J'ouvre donc une Schulten Bräu 50 centilitres 75 centimes. Passe à Public Image Limited (Paris au printemps). Remarque un post La Louve Solitaire dans ma bloglist. Ouvre une autre Schulten. Décide alors de reporter l'Exécuteur à une date ultérieure.
La bière et les dissonances de Keith Levene m'évoquant bizarrement Raphaël Aloysius Lafferty, je me disais que c'était peut être le bon moment pour causer de cet alcoolique céleste, de ce réactionnaire occulte, de cet auteur de science fiction iconoclaste, honteusement boudé par le public (français, anglais, reste du monde) alors que la grande mode de l'époque était justement à la science-fiction iconoclaste.
"Normal. On entre pas facilement dans l'univers de Lafferty" déclarait Michel Demuth à Yves Fremion dans Actuel # 46 spécial Parano de septembre 74 avant de nous détailler quelques aspects farfelus du bonhomme :
Le texte est un bâtiment, la langue un échafaudage. Chaque appartement est un récit. Il suffit d'enfoncer un mur pour bouleverser les choses.
C'est la science-fiction vue comme la science de la fiction, cet infini de l'art narratif malheureusement trop tôt abandonné au profit du démembrement du corps du délit et de la labelisation en sous-genre réducteurs des quelques menus morceaux récupérés sur le cadavre.
La Science-Fiction.
"Dans cette ample structure, chaque chose avait sa raison d'être" écrit Lafferty dans Les Quatrièmes Demeures, son roman le plus fameux. "Un roman beaucoup plus intéressant que tout ce que l'on peut en dire" affirmait très justement Jacques Sadoul dans son Histoire De La Science-Fiction Moderne. Et notait aussi : "Il est à peu près impossible d'en résumer le thème en moins de mots que n'en compte le roman !"
Ce qui n'est pas tout à fait faux.
Chez Lafferty, chaque paragraphe cache une à deux subtilités. Sur les 270 pages que compte Les Quatrièmes Demeures en édition Opta, avouons que l'ensemble laisse entrevoir un sacré paquet de lignes à déchiffrer, à décoder, à digérer. Gaffe à ne pas choper la migraine - ce trouble intestinal du cervelet.
Car Lafferty pète la culture comme un champion dopé aux anabolisants pète la santé. Sa prose est une course à overdrive déclenché dans laquelle il se fait l'artisan précieux d'une littérature aussi primitive que fulgurante : l'auberge espagnole de la fiction.
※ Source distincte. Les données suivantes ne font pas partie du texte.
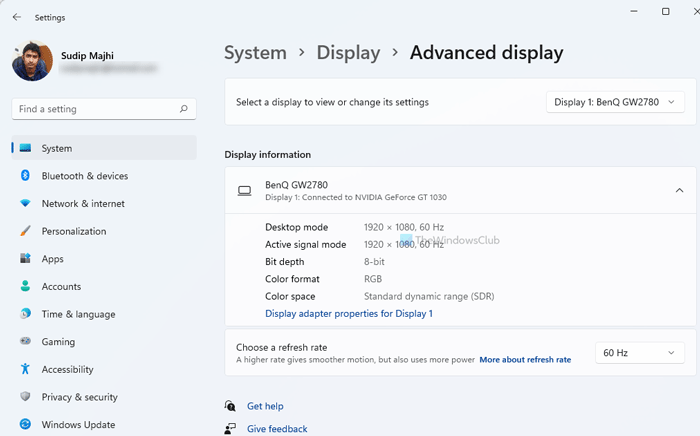The image size is (700, 436).
Task: Click the back arrow in Settings title bar
Action: click(x=16, y=17)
Pourtant, Les Quatrièmes Demeures est aussi simple qu'un roman de Ron Goulart. C'est ni plus ni moins qu'un jeu de l'oie dont le pion se nommerait Fred Foley.
Fred Foley. Freddy Foley. Un individu insignifiant, journaliste de son état.
Lafferty, pendant ce temps, dégote une idée à la minute. Les Quatrièmes Demeures est la matrice d'un pavé de 6000 pages qui ne pourra exister que dans nos rêves éthyliques ou dans nos comas acides.
...Et peut être bien qu'il y est question à un moment ou à un autre de la fin du monde et du renouvellement de l'abonnement.
Bien entendu, j'imagine que certains lecteurs (la majorité ?) seront facilement désarçonnés en moins de 60 pages par ce gigantesque foutoir, par tous les manquements faits à la narration classique, par le malin plaisir que Lafferty semble prendre à se moquer de nos attentes, par sa manie de tout éluder, de ne jamais s'appesantir sur une scène et de s'échiner à raconter les choses de manière différente.
C'est un labyrinthe. On s'y paume. Beaucoup.
Mais le jeu en vaut la chandelle. Car Les Quatrièmes Demeures est un livre qui rayonne la créativité pure et exhale une sensibilité unique. Celle des parcours effectués à l'aveuglette.
Forcement : Lafferty était un explorateur fantasque ; "lâchez-moi dans une ville inconnue et en huit jours j'en aurai exploré à pied chaque centimètre carré."
Combien de lectures des Quatrièmes Demeures pour véritablement y récupérer et en intégrer l'essentiel ? Trois ? Huit ? Ou bien s'agit-il d'un chiffre incalculable ?
Essayez voir. Le bouquin vient justement d'être réédité en France. Il est l'heure de lui donner une nouvelle chance.
J'ouvre donc une Schulten Bräu 50 centilitres 75 centimes. Passe à Public Image Limited (Paris au printemps). Remarque un post La Louve Solitaire dans ma bloglist. Ouvre une autre Schulten. Décide alors de reporter l'Exécuteur à une date ultérieure.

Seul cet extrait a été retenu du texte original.